The Beatles have turned Liverpool into a place of pilgrimage. Does this mean they are saints? John and George perhaps... but it's trickier to be a living saint. If Ringo thought that being sanctified meant that he could do nothing wrong in the eyes of his followers, he got a rude awakening when, shortly after singing 'Liverpool I left you, but I never let you down', he failed to say appropriate things about Liverpool on the Jonathan Ross Show.
He ought to know that Liverpool doesn't forgive. A sign in a playground (named Starr Fields in his honour) was sprayed with paint with Ringo's face blanked out and the word 'traitor' scrawled next to it. And his figure in a topiary sculpture of the Beatles (South Parkway Station) was beheaded. Blogs, message boards and radio phone-ins have been simmering with indignation ever since.
Ringo always was flippant, but Paul would never make that sort of mistake. His Capital of Culture appearance seems to have been all that the city hoped for.
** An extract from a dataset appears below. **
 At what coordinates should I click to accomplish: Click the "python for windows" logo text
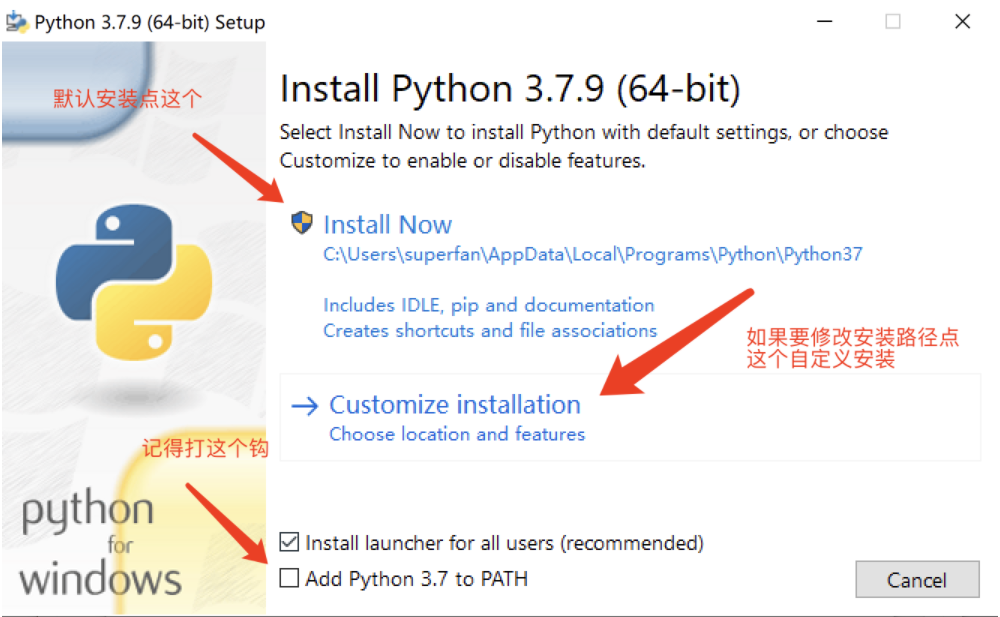100,545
As Ringo will be only too aware, this is not the first time the cry of 'traitor' has been aimed at the Beatles. It must be remembered that the city gave the Fab Four a hard time for 'abandoning' Liverpool as their careers blossomed. Leaving the city was something a huge number of people did in the late Sixties and Seventies because there seemed little alternative if you were going to make anything of your lives.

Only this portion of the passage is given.